Simeone and Wenger go head to head in a battle of the old-timers
Madrid: Arsenal's Europa League semi-final against Atletico Madrid on Thursday will be a clash of styles as stark as they come but Arsene Wenger and Diego Simeone are anything but polar opposites.
Arsenal will flood forward at Emirates Stadium while Atletico will sit back; Arsenal will dominate possession, Atletico will counter; Arsenal will risk leaving gaps and Atletico will do everything they can to close them.
"We have a style that does not vary much," Simeone said last month. "We usually play one way, with the same idea." Wenger may share little common ground with Simeone on how best to win matches but there is no coach in the game that knows better the sense of identity and attachment to a club, which the Frenchman is now in the process of curtailing.
"I'm staying because this club has a future and that future is us," Simeone said at the end of last season, before extending his contract to 2020 in September.
If he sees it through, he will have been in charge at Atleti for almost nine years, still 13 short of Wenger's 22 but far closer in terms of status, impact and legacy.
His standing is enhanced by two stints and five years playing for Los Rojiblancos, the first spell yielding a league and cup double in 1996, when Simeone was the captain. When they next won the Copa del Rey in 2013 and La Liga in 2014, Simeone was the coach.
The cult of Simeone at Atletico is also powerful because it is unusual.
In December 2011, he was their 12th appointment in 10 years and fifth in the last two. Like Wenger, he has brought stability, but in a club where previously there was none.
Like Wenger too, Simeone enjoys casting Atletico as underdogs, up against rivals with far greater resources and far less concern for long-term thinking.
"What we cannot do is forget the reality of the numbers," Simeone said, after his side lost 1-0 to Barcelona last month.

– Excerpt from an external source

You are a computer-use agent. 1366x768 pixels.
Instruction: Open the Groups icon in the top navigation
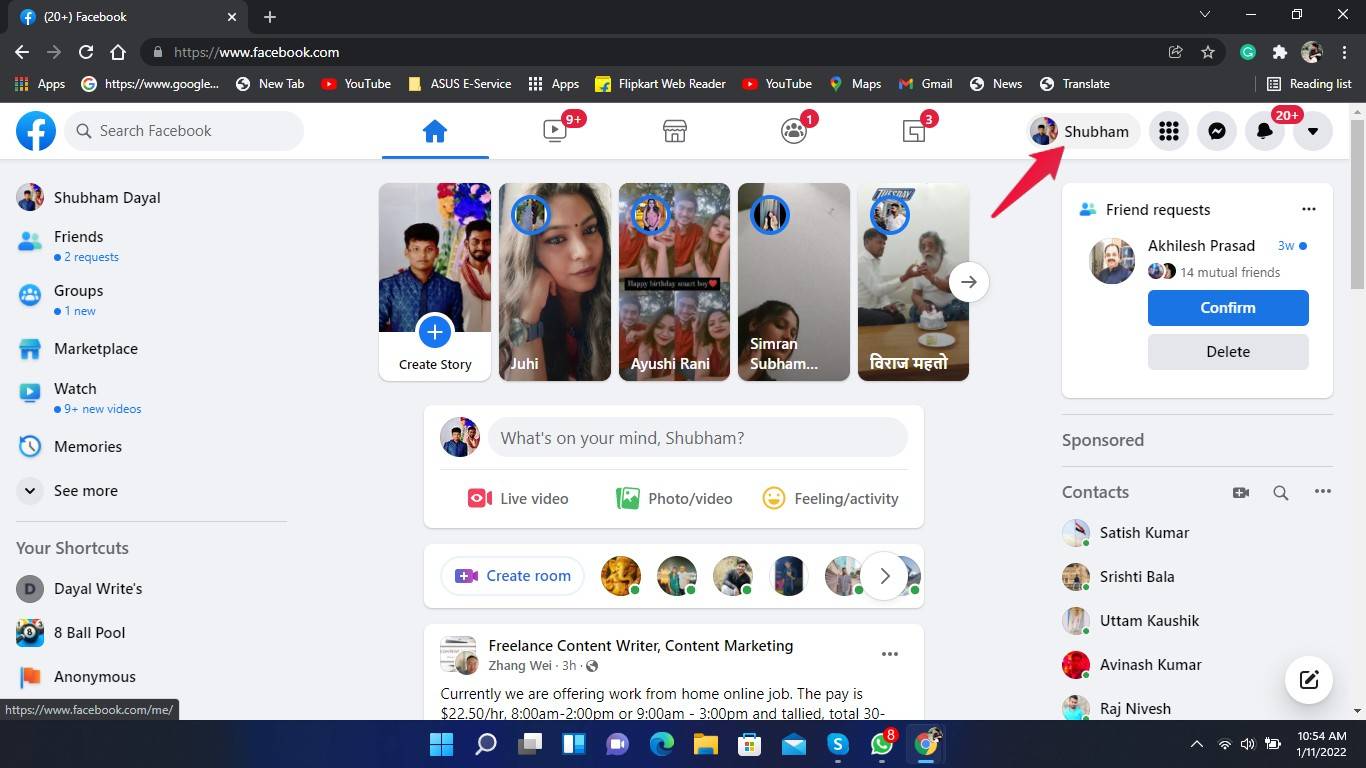coord(794,131)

"In 14 years Madrid and Barca have always won the league, 13 times in 14 years. We made possible the impossible once but it is clear that it will not happen every year." They nabbed the La Liga title in 2014, an astonishing achievement, but Atletico's priority has been qualification for the Champions League, particularly during the club's switch to its new stadium, a move completed at the start of this season.
When chief executive Miguel Angel Gil paid a rare visit to the club's training ground earlier this month, his message was clear. "Qualify for the Champions League," Simeone said. "He has been telling me that for five years."
Wenger once suggested a top-four finish was akin to winning a trophy and he knows the challenges of leaving a long-held home, both psychological and financial. Many suspected Simeone would leave after Atletico departed the Vicente Calderon but he has stayed to oversee the transition while enduring the club selling some of its most expensive stars to make it work.
Radamel Falcao, Mario Mandzukic, Diego Costa and Filipe Luis have all been allowed to leave for big sums. It remains to be seen whether Antoine Griezmann and Jan Oblak follow suit this summer.
And there is Simeone and Wenger themselves, each symbols of their respective clubs but both at their least comfortable when discussing personal achievements. Simeone prefers to divert focus onto his players and the next game, just as Wenger has tried to do since announcing he will leave Arsenal at the end of the season. Atletico, and Simeone, stand in the way of a potentially glorious farewell.